Unfortunately, many countries like Indonesia, Sri Lanka and Bangladesh have dynamited coral reefs off their coasts to facilitate coastal shipping. This has compromised their shores with regard to Tsunamis. Coral reefs slow down the waves as do mangrove trees and coastal sand dunes which have been removed to allow for coastal residential development. By ignorantly interfering with and damaging their natural environment, people have to some extent, jeopardized their own safety.
That said, an early warning system coupled with public awareness and earthquake education could have prevented many thousands of deaths in this vulnerable area of the world.
At the time of the Tsunami, South Africa, some 8000 kms away experienced unusual tidal activity roughly 24 hours later. From Richards Bay in the south-east to Port Nolloth in the south-west, the sea level rose in some places between 2-3 meters and 12 hour tidal cycles were compressed to 20 minutes. Water surged up some estuaries, ripping boats from their moorings. At Nahoon near East London, extraordinary wave regression revealed a large portion of the seabed not ever exposed under normal circumstances. Beaches were flooded at Coffee Bay and Port St Johns. 34 swimmers needed rescuing. 8 people died including a baby.

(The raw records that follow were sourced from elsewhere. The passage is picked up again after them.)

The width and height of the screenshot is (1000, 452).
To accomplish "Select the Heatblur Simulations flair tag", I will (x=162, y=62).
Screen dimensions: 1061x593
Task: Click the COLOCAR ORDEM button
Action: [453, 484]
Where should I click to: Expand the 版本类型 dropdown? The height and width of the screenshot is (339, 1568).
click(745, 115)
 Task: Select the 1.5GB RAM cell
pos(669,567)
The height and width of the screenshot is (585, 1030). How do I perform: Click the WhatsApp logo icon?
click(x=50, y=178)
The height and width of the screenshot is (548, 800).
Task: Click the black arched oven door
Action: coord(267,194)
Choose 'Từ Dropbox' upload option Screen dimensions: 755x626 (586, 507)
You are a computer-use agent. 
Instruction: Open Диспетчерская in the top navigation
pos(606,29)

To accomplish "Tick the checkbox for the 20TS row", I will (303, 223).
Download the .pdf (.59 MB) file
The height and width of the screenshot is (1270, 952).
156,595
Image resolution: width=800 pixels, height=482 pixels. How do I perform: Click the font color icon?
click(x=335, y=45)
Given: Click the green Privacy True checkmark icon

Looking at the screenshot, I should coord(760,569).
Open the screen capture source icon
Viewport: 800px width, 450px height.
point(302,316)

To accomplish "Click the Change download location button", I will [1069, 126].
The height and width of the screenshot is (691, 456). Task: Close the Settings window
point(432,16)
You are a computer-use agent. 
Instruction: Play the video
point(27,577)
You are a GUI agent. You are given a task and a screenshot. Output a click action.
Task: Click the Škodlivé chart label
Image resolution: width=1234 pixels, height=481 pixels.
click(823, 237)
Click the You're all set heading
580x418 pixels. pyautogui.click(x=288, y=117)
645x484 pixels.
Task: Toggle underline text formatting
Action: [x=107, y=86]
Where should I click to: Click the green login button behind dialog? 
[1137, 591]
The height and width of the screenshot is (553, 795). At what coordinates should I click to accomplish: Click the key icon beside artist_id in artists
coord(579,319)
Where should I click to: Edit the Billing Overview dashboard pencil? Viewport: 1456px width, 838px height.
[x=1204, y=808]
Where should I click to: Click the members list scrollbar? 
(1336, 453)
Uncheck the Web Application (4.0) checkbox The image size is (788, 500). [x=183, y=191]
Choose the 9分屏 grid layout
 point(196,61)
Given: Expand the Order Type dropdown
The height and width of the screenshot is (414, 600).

For good information and pictures of the 2004 earthquake and tsunami click here.
In mid January 2011 seismic activity 50 kms off-shore caused a mini Tsunami to hit Victoria Bay, the surfers' paradise between Wilderness and George. It slammed onto the road that runs next to the ocean with such force that if any car or person had been there they would have been washed into the sea with little hope of being rescued alive from the violent water. (photos courtesy of Willie Du Plessis)
Sometimes I have this thought - I wonder if nature isn’t retaliating to our abominable treatment of Mother Earth – our home! At some level we are the cause of what we are experiencing. Although history shows that Planet Earth goes through periods of heating and cooling, we are definitely implicated in the evidence of climate change – global warming, the relentless exploitation of the earth’s finite resources such as fossil fuels and the degradation of our natural environments. Daily, species are driven into extinction by our greedy, thoughtless and unsustainable behaviour.
Most of what happens in the oceans is hidden from sight and passes unnoticed by us but we know now that there is no uniforn stillness in the ocean’s depths. It means that there is no safety in dumping some of man’s most deadly substances in it. Countries and governments have to consider seriously whether they can continue to dispose of the by-products of the atomic age, namely radio-active waste, into our oceans wthout critically threatening the future of mankind on earth.
“Wonder and humility are wholesome emotions and they do not exist side by side with a lust for destruction." Rachel Carson said in her ground breaking book, "Silent Spring" She was losing her battle with cancer even as she wrote this but she challenged the wisdom of governments in allowing toxic chemicals to be put into the environment before knowing the long-term consequences of their use. "Technology is moving on a faster trajectory than mankind's sense of moral duty." she said. The public outcry this book created, initiated the environmental movement."
How rich and diverse life is on this tiny planet we can’t begin to comprehend. How complex and interconnected it is, we haven’t yet fathomed. Not all the collective brains of the world’s scientific community are able to understand yet how it all fits together. Yet masterminded it is on a level beyond our thinking. We will learn most by being humble and open-minded instead of arrogant and presumptuous, and by realising we don't own the planet and thus respecting our place in the scheme of things, a component of the ocean of life. When we know better, we ought to do better.